Additionally, we have always struggled with the concept of forbidden relationships. Emily Dickinson famously wrote that “the heart wants what it wants.” We cannot control our passions, at least not without enormous effort. According to the Rambam we have always cried over the ageless problem of love that cannot be realized, whether forbidden by religion or society. Yet this crying cannot stand in the way of our embrace of God’s guidance in this confusing world.
Rav Joseph B. Soloveitchik spoke of the importance of surrender to the Torah, acceptance of a higher authority than our own opinions. Even when we do not understand or when contemporary intellectual currents disagree, we must submit to divine authority: “Any attempt to inject contemporary meaning, which should be in agreement with the morality and the value system of the pagan New York Times, is sinful… We have to accept [the laws] regardless of whether they fit into the frame of reference of modern civilization” (The Rav Thinking Aloud, Bamidbar, pp. 156–157). We are not always capable of judging accurately so we let God teach us, through the Torah, right from wrong.
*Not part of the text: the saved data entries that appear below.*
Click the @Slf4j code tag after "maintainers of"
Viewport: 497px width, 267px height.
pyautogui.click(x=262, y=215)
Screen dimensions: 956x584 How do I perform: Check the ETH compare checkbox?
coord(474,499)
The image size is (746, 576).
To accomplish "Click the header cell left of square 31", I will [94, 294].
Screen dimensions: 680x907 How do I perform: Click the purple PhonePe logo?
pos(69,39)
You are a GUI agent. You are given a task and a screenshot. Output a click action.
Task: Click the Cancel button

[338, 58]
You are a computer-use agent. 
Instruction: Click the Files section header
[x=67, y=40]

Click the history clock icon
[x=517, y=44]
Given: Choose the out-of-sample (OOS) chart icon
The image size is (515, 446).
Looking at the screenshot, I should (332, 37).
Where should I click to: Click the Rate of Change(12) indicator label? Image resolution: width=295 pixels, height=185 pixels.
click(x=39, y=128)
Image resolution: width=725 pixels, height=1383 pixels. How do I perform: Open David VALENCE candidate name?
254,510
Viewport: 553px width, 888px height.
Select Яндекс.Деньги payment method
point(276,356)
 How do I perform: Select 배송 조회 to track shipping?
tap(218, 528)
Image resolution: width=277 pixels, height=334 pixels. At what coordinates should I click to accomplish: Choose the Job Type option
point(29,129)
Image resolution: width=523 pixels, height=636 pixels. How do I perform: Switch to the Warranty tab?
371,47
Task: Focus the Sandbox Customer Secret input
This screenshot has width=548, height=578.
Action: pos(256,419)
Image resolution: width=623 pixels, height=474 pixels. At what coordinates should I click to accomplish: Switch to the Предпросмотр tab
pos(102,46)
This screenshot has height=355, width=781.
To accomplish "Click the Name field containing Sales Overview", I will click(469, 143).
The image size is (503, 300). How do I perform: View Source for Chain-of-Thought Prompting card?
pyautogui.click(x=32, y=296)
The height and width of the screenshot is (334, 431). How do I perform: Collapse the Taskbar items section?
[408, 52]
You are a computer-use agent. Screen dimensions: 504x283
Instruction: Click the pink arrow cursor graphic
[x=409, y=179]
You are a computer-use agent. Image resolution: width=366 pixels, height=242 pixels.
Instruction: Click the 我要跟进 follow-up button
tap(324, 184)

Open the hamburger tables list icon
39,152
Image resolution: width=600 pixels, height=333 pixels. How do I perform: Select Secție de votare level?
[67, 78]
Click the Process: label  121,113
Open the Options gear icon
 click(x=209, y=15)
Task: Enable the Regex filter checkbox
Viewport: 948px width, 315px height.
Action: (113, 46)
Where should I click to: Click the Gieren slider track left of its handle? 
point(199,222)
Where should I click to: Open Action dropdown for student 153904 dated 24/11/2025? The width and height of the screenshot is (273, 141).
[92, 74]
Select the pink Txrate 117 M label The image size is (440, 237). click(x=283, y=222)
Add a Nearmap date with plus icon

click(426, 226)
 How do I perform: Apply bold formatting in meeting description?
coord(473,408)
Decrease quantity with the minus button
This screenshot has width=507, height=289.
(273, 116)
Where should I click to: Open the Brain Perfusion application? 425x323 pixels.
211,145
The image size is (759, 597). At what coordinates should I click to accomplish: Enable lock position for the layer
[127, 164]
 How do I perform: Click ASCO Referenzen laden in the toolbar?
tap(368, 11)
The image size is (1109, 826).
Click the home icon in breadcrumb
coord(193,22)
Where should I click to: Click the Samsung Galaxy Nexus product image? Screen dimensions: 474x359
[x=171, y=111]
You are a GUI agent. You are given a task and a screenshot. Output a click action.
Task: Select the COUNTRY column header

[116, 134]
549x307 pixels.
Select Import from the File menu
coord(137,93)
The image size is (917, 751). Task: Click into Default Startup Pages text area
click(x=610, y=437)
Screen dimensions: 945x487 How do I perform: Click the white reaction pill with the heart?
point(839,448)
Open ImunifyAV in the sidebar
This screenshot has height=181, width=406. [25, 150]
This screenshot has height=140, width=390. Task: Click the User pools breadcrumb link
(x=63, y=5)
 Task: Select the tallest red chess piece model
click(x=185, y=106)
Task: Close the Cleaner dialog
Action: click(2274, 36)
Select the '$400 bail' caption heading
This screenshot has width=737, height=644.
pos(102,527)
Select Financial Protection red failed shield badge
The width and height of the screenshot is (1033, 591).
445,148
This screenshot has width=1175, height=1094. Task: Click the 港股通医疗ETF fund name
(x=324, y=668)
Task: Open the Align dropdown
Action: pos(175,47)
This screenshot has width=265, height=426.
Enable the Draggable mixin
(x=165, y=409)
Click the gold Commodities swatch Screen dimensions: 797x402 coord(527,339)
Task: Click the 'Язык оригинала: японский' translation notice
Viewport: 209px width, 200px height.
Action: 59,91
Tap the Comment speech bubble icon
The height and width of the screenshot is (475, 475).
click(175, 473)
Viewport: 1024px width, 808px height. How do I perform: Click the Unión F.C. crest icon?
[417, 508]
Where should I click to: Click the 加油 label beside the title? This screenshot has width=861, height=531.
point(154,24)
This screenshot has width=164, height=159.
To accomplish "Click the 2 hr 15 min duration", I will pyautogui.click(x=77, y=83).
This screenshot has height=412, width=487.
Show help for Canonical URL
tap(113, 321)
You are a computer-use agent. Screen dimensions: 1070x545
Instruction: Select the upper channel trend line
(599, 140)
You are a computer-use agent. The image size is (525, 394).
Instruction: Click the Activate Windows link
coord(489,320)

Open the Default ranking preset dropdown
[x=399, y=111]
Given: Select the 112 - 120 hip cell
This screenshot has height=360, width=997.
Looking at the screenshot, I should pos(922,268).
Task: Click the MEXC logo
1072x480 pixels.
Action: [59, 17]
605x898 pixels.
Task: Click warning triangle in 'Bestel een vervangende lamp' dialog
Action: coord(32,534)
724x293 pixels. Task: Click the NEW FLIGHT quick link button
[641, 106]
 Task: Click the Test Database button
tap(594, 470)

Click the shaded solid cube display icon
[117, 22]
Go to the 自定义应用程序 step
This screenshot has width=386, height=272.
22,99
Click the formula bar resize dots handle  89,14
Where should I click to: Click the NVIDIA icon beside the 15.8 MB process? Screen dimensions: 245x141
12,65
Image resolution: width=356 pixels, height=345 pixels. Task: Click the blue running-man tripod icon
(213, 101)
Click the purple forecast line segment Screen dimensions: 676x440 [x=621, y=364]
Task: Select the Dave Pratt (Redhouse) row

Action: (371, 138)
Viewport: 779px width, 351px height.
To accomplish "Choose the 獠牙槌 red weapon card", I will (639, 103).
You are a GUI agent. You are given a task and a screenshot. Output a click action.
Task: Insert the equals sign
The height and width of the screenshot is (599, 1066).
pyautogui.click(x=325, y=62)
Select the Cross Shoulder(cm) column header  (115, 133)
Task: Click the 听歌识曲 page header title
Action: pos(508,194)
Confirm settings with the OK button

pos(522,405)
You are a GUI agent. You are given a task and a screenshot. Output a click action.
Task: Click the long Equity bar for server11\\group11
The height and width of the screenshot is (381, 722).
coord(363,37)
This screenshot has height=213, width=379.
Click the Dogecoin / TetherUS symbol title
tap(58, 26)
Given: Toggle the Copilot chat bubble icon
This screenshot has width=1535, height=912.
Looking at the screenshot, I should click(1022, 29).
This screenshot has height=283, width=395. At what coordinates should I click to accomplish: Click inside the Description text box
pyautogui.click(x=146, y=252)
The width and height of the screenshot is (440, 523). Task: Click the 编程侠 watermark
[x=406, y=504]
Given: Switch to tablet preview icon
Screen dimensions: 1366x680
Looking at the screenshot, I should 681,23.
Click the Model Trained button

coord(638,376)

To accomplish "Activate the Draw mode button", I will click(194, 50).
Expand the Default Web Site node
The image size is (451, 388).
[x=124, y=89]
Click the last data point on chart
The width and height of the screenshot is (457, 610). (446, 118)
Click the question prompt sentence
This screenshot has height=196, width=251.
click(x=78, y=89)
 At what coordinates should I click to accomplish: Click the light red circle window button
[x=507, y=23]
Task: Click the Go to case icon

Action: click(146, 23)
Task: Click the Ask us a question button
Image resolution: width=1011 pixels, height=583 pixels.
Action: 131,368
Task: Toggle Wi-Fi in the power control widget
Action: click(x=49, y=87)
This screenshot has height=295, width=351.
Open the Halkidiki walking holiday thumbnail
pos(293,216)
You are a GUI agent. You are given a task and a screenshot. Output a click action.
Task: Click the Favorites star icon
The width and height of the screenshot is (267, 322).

While Rav Soloveitchik said this with regard to chukim, laws we struggle to understand, he also applied this to all Torah laws: “Our commitment must be unshakable, universally applicable, and upheld even when our logos is confused” (Reflections of the Rav, p. 105). Intellectual trends come and go. We may find the latest popular theory compelling but we must recognize our limitations in understanding ultimate truth. The Torah tells us that gay marriage is wrong; how can we disagree? Our unconditional love for our gay friends and family cannot translate into automatic agreement with their religious and political beliefs.
Without discussing whether we should support gay marriage politically, an issue that is now moot, we can wonder how we can celebrate when so many people we care about are doing things the Torah considers wrong. The Supreme Court has just validated a Torah violation as a constitutional right. That this is not the first time is hardly a consolation. Freedom is good but good as defined by the Torah is even better.
The overriding contemporary philosophy is that everyone should be happy as long as they do not harm anyone. There are so many positive ramifications of this simple philosophy that it dominates our multicultural world. Yet, when we think harder, we know this attitude is insufficient. We want more for the people we care about. We want them to be good, to be productive members of society, to do what is right.
If the greatest measure of life is happiness, what about circumstances that are tragically unhappy? People will end marriages that are unhappy but not abusive, bringing happiness to one spouse but perhaps misery to the other and their children. While sometimes this is the best option, is our concern for individual happiness breaking up too many families? What about someone injured and barely functioning? Happiness eludes him in his daily struggles. And what about someone terminally ill, suffering with every breath? Why prolong the unhappiness when euthanasia beckons?
Happiness is important, but, to the Modern Orthodox Jew, cannot be all-important. Other principles override the pursuit of happiness. In the case of any forbidden relationship, our desire for other people’s happiness causes us to cry. While we want our loved ones to find happiness in life, we also want them to find happiness in God. When those two goals collide, we surrender to the Torah because we want more for them than just happiness.
Some situations are tragic but we do not believe in pulling the plug on life or on Torah. Gay marriage in itself does not threaten the Jewish community. However, abandonment of a Torah measure of life for this doctrine of overriding happiness threatens to destroy lives, families and our community.